La Lega è il primo partito con il 32,1%: non il suo miglior risultato di sempre, ma comunque 10 punti abbondanti sopra il Movimento 5 Stelle. Nonostante il trend negativo, il M5S rimane in seconda posizione con un vantaggio di mezzo punto sul Partito Democratico, che tocca quota 21%; anche per i dem la tendenza (in questo caso alla crescita) è però meno vistosa che in passato.
Tra le altre liste, sono da segnalare le variazioni in positivo (+0,5%) che riguardano Fratelli d’Italia e l’area a sinistra del PD che nel 2018 corse sotto il simbolo di Liberi e Uguali. Nel primo caso si tratta probabilmente di una conseguenza dell’attivismo di Giorgia Meloni sui temi identitari che sono stati al centro dell’agenda nelle ultime settimane; nel secondo, invece, l’aumento si deve è in buona parte allo “spacchettamento” dell’offerta nelle domande dei sondaggisti.
I dati aggregati però rischiano di nascondere dei segnali degni di nota: per gli istituti SWG e Tecnè, ad esempio, il M5S è risalito su base settimanale, mentre il PD ha visto un “rimbalzo” verso il basso. Nelle prossime settimane capiremo se questo è il preludio ad un’inversione di tendenza. Ad ogni modo, per il M5S si tratta di un nuovo record negativo: a questo punto l’obiettivo per le Europee diventa non solo quello di restare davanti al PD, ma soprattutto di non fare peggio del 2014, quando il Movimento ottenne il 21,2%.
Per minimizzare le sconfitte subite in occasione delle varie elezioni regionali degli ultimi mesi, i pentastellati hanno sostenuto convintamente che fosse improprio fare paragoni con elezioni di tipo diverso (in questo caso, le Politiche 2018). Ma se a maggio dovessero ottenere un risultato peggiore di quello 2014, nemmeno questa argomentazione sarebbe più sostenibile.
Dal punto di vista simbolico, forse il numero di questa settimana è però il dato aggregato dell’area di governo, che scende sotto il 54% (per l’esattezza 53,5). È la prima volta che accade in un anno, e cioè dal “boom” di M5S e Lega successivo alle elezioni del 4 marzo 2018. In quel caso si trattò di un classico “effetto bandwagon”, che tende a premiare i vincitori “percepiti” all’indomani di un appuntamento elettorale: se i due partiti nelle urne avevano ottenuto complessivamente il 50%, al momento della formazione del Governo Conte erano già saliti oltre il 55%, e nei mesi successivi sarebbero ulteriormente cresciuti.

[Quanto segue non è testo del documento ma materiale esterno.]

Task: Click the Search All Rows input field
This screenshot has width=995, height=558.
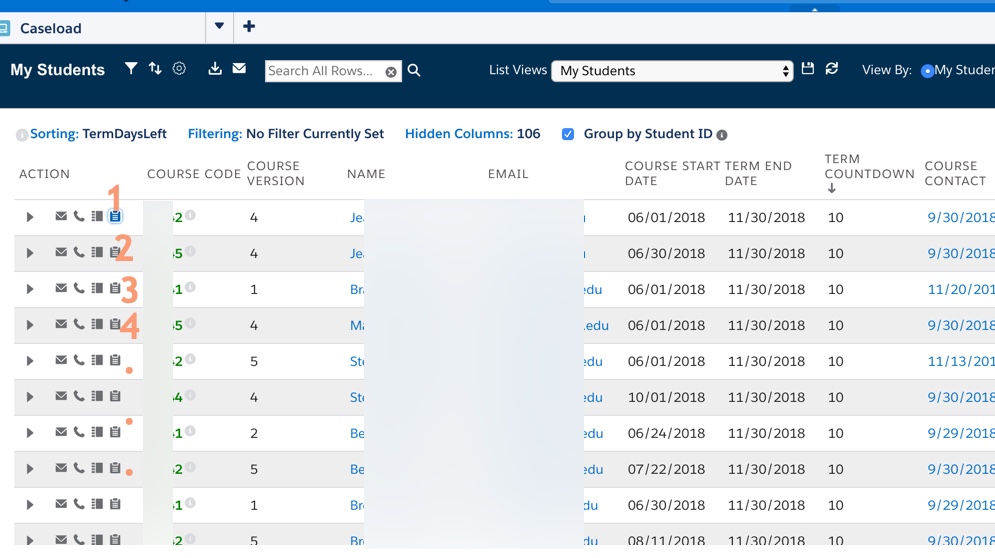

Il calo dell’area di governo, e la contestuale crescita delle opposizioni (sia di centrosinistra che di centrodestra) probabilmente non aiutano un clima già non propriamente idilliaco. Le recenti tensioni sul ministro dell’Economia Giovanni Tria non sono un buon segnale in vista della presentazione di un DEF che si preannuncia quantomai delicato, data la situazione dei conti pubblici. Ed è solo l’ultimo dei fattori di tensione che nelle ultime settimane hanno inasprito i rapporti interni alla maggioranza.

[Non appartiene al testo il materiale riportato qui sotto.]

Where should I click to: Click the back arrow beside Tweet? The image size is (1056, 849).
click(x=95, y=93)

In generale, il M5S ha alzato la voce nei confronti della Lega – probabilmente per contrastare la perdita di voti verso il PD di Zingaretti – e in certi casi si è passati dalle parole ai fatti: sulla castrazione chimica, ad esempio, la maggioranza si è spaccata, con il M5S che ha votato con il PD e la Lega con FDI. Le distanze si erano già accentuate in occasione del controverso ‘Congresso delle famiglie’ di Verona.
Luigi Di Maio si è espresso con parole ben poco amichevoli verso gli organizzatori della kermesse (“fanatici”, “stile medioevale”), mentre Salvini vi ha addirittura partecipato in qualità di ospite.